Most of this is human-readable, but those IDs are a pain. They are effectively a bitmask of four 32-bit integers, where each bit corresponds to an LED on the board, starting from the escape key (id 0) and moving left-to-right through each row until you get to the right arrow in the bottom-right of the keyboard (id 86), and then proceeding clockwise all around the edge of the keyboard. So for example, to turn the leftmost keys on the keyboard, you'd take their IDs (0 for escape, 16 for `, 35 for tab, 50 for capslock, 63 for left shift, and 76 for left control), divide by 32 to find out which .idX value you want, and then modulo 32 to set the correct bit within that integer (in this case, the result is 0x00010001 0x80040002 0x00001000). That's not fun!

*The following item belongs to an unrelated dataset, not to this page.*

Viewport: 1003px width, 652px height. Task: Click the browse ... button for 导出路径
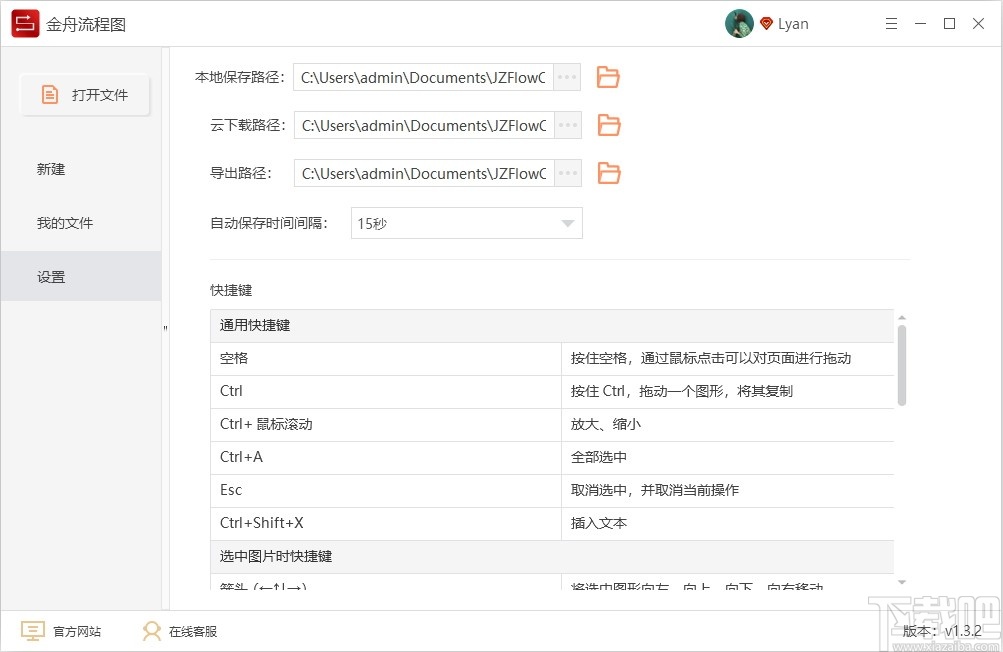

Other people who have done this have used a Python script that requires you to manually input the LED numbers, but I'm a web developer. So I wrote a quick GUI for creating the IDs for a given lighting pattern: click to toggle a key, and when the diagram is focused you can also press physical keys on your keyboard to quickly flip them off and on. The input contains the four ID integers that the CTRL expects when using the LED_FLAG_MATCH_ID option.

Using this utility script, it was easy to set up a few LED zones in a Vilebloom theme that, for me, evokes the classic PDP/11 console. But as I mentioned before, when I first started configuring the LED system, I couldn't get anything to show up. Everything compiled and loaded, and layers worked, but no lights appeared.

What I eventually realized, to my chagrin, was that the brightness was turned all the way down. Self-compiled QMK tries to load settings from persistent memory, including the active LED pattern and brightness, but I suspect the Drop firmware doesn't save them, so those addresses were zero. After I used the function keys to increase the backlight intensity, everything worked great.

In review

As a starter kit, the CTRL is pretty good. It's light but solidly constructed with an aluminum case, relatively inexpensive, and it has a second USB-C port if you want to daisy-chain something else off it. It's a good option if you want to play around with some different switch options (I added Halo Clears, which are pingy but have the same satisfying snap as that one Nokia phone from The Matrix).

It's also weirdly power-hungry, the integrated plate means it's stiff and hard to dampen acoustically, it only takes 3-prong switches, and Drop's software engineering seems to be stretched a little thin. So it's definitely a keyboard that you can grow beyond. But I'm glad I put the time into getting the actual open source firmware working — at the very least, it can be a fun board for experimenting with layouts and effects. And if you're hoping to stretch it a little further than its budget roots, I hope the above information is useful.